Las Vegas Sun

May 3, 2024

Golden Knights looking forward to normal training camp, NHL season

VGK's Alex Pietrangelo

Steve Marcus

Vegas Golden Knights defenseman Alex Pietrangelo (7) talks with goaltender Robin Lehner (90) during training camp at City National Arena Wednesday, Jan. 6, 2021.

The Golden Knights’ first practice of the season felt even more like a celebration of a return to hockey than usual. Vegas staffers passed out rally towels; John Wick Mode, the entrance music for home games, blared over the loudspeakers; “Go Knight Go” chants rang out throughout City National Arena.

It’s been more than 18 months since fans were allowed to watch Vegas practices, and their return was appreciated inside the Golden Knights room. The presence of fans was one hopeful omen — along with a return to an 82-game schedule, an easing of virus restrictions and many other things — that after two COVID-shortened seasons, things are finally starting to get back to normal.

“It’s obviously been very exciting to get fans back in every building and get some normalcy back,” forward Nolan Patrick said. “It was pretty cool seeing that. I’ve never seen that many fans at a practice, so obviously it shows how good they are.”

The 2019-20 season started off ordinarily enough, but by March things started to take a turn. The final practice of the season on March 11, 2020 remained open, but autograph signings were canceled as the team jetted off to Minnesota later that day, only for the virus to pause the season. The season resumed in two empty Canadian arenas later that summer, and last year was impacted on nearly level by the virus.

The only noticeable difference to this season is that it will start about week later than usual, making up for the Stanley Cup Final finishing later into last summer. Teams will go back to playing every other team in the league instead of the regionally based intra-division schedule last year, and travel restrictions are eased to resume a normal slate of road games.

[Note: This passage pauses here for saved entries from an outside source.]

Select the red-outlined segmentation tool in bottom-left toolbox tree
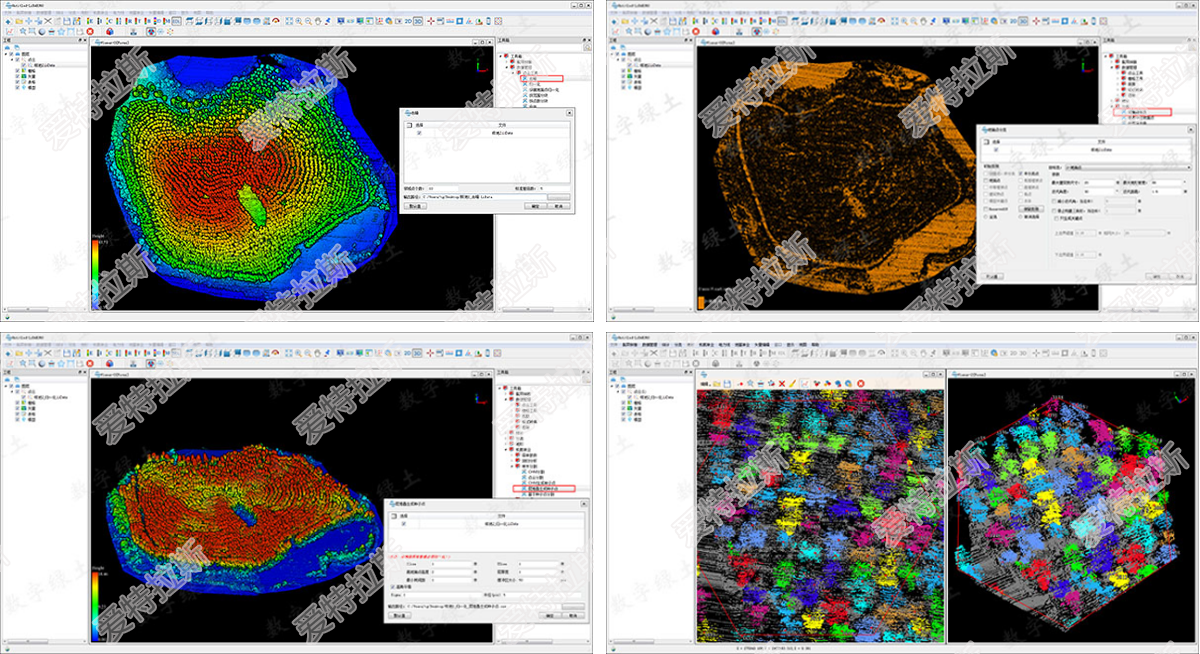 pyautogui.click(x=543, y=488)
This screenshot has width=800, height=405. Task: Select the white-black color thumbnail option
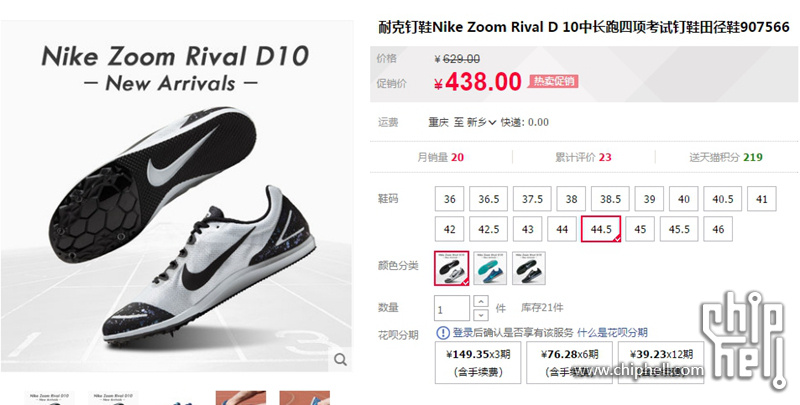[x=451, y=268]
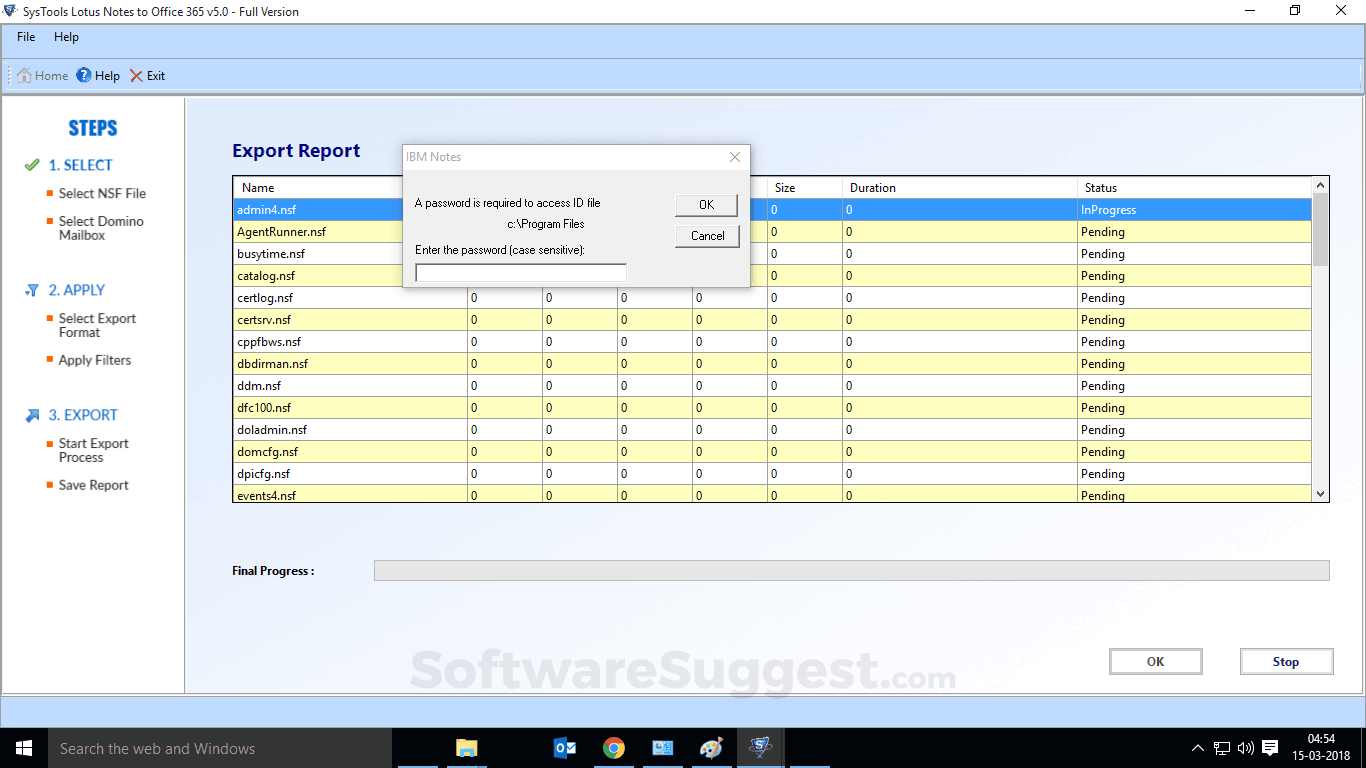Launch Outlook from the taskbar
1366x768 pixels.
[x=565, y=748]
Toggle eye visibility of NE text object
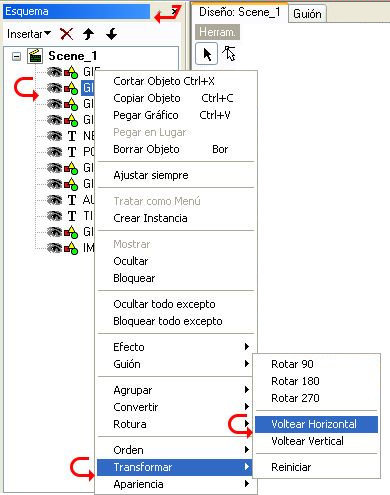The image size is (390, 495). click(54, 136)
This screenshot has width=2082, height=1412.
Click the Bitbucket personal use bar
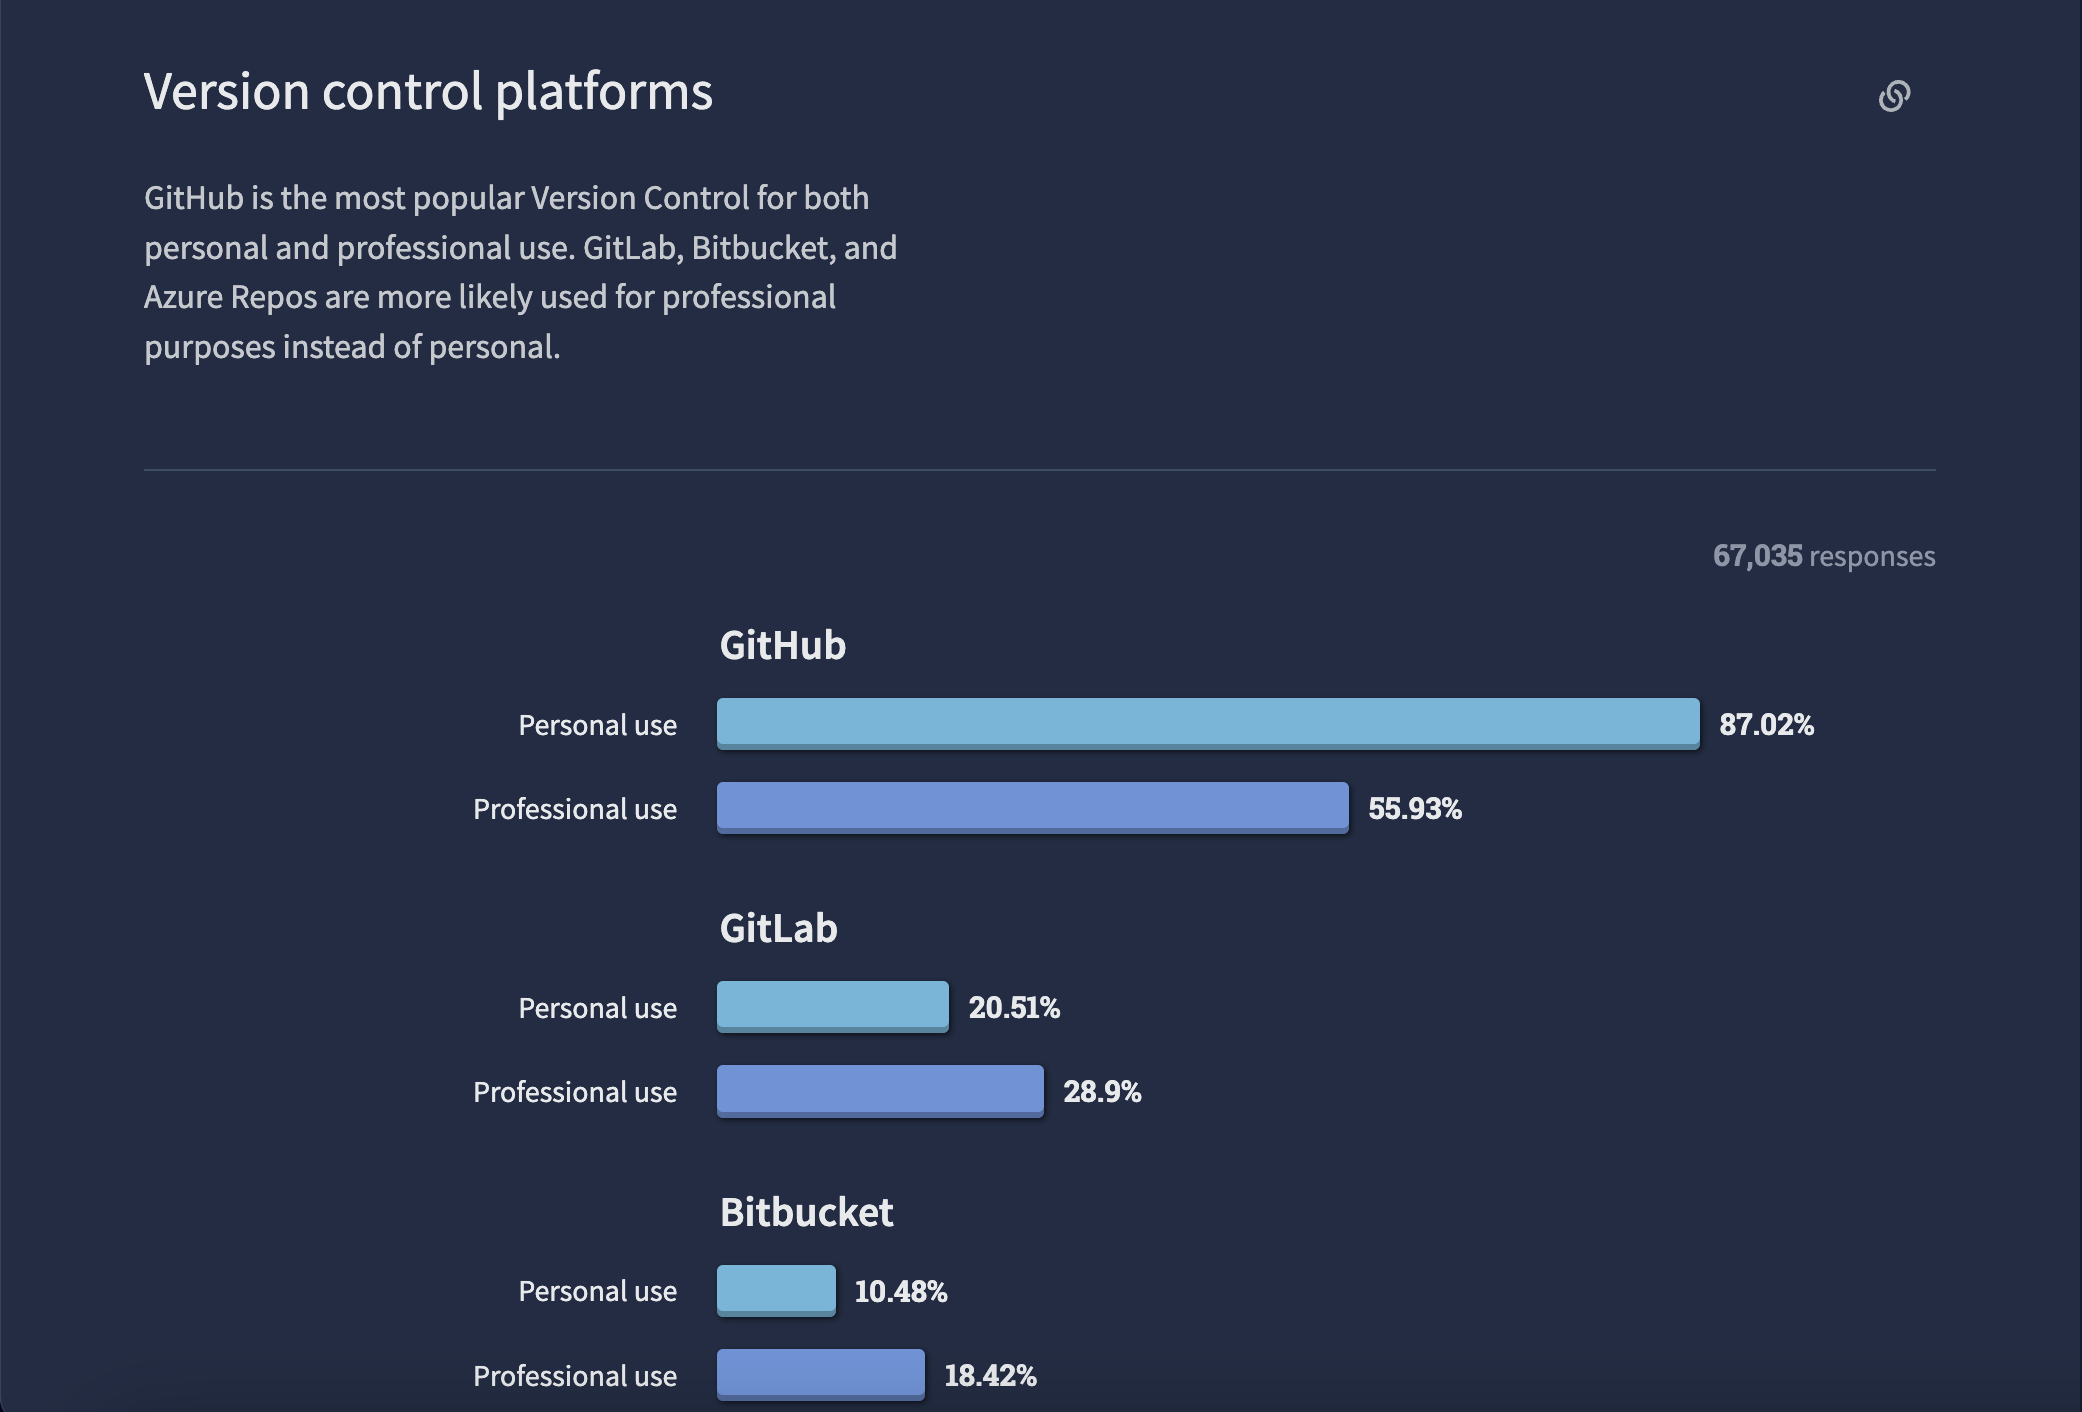pos(776,1290)
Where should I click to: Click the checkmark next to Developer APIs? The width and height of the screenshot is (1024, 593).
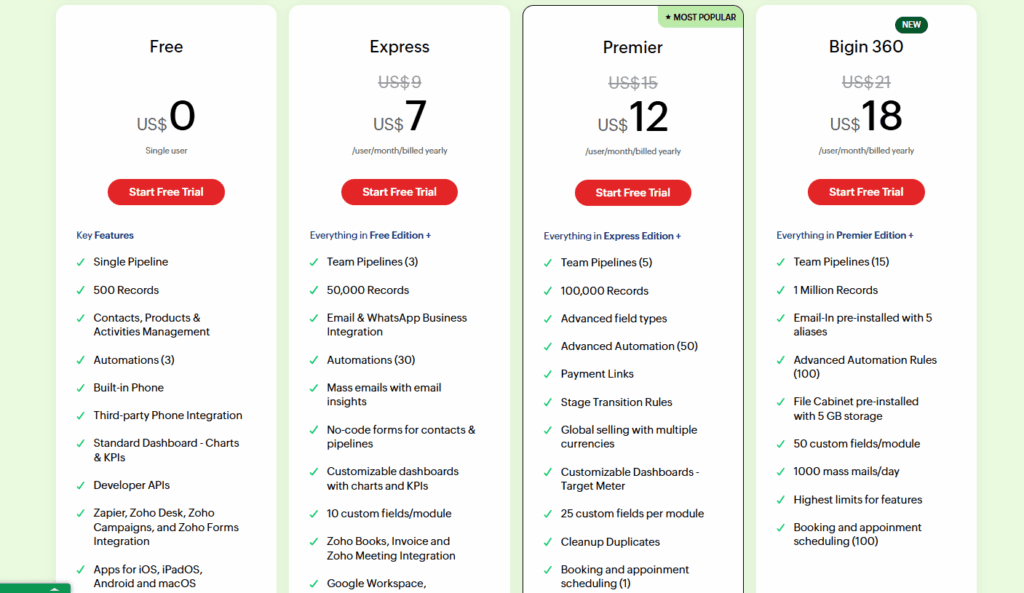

The Golden Knights are also fully vaccinated, meaning they won’t be subject to the same restrictive COVID measures as last season. While it seems impossible to fully rid the hockey world of the virus, at least in the near term, the hope is this season will be as normal as it has been in two years.

“I’m really excited,” goaltender Robin Lehner said. “I can’t express it enough. It’s been tough since COVID. The whole season last year, playing the same teams all over again, it’s nice to get back some normalcy for sure. I had a good summer, just took a mental break then started working out getting ready for the season, so it feels pretty good.”

Normal, too, was the training camp the Golden Knights were able to hold. There wasn’t one last year ahead of a lack of preseason games, and even when the 2020 playoffs began, the training camp consisted of the players going to the postseason bubble. It’s the first time several of the prospects got to compete against NHL players and the first chance they got to show they belonged in NHL camp.

Kaedan Korczak, for instance, was drafted in the second round of the 2019 draft and is considered one of Vegas’ better defensive prospects. He scored in the scrimmage Thursday and will embark on his first full season playing only professional hockey. He’ll likely start in Henderson with the Silver Knights, but force his way to Vegas at some point this year.

“I think the first couple of drills I kind of got used to it, and obviously you’re playing with high-end talent out there and it just took me a little bit, but as I got used to it I kind of felt better as it went on,” Korczak said. “I know how I can play and the coaches know how I can play too, so I’ve just got to bring that every day and hopefully my time will come.”

It was also, rather strangely, coach Pete DeBoer’s first real training camp. He was hired in January 2020, meaning he got the bubble camp and the abbreviated camp before last year’s 56-game season. Entering what is his third season as Golden Knights head coach, it’s the first time he gets to start the season properly.

“It’s a weird sensation,” DeBoer said. “I feel like I know the group really well, we’ve had some long playoff runs and gone through a lot of battles together, yet it’s the first real training camp we’ve had.”

It’s one of the many reasons why the Golden Knights are optimistic about what figures to be a long 2021-22 season. This is a team that twice in pandemic-touched seasons reached the postseason’s final four, and look to go even further in the first full season in quite some time.

The Golden Knights will get to travel to Montreal, who eliminated them from the playoffs, and New York, where former coach Gerard Gallant and locker room favorite Ryan Reaves await, and Chicago, where they’ll face former goalie Marc-Andre Fleury.

And just like it was when the Golden Knights saluted their fans with stick taps after practice, it will be normal.

“I've got my fingers crossed, just like the rest of the world, that we’re going to plow through this,” DeBoer said. “I believe we are. I’m an optimist.”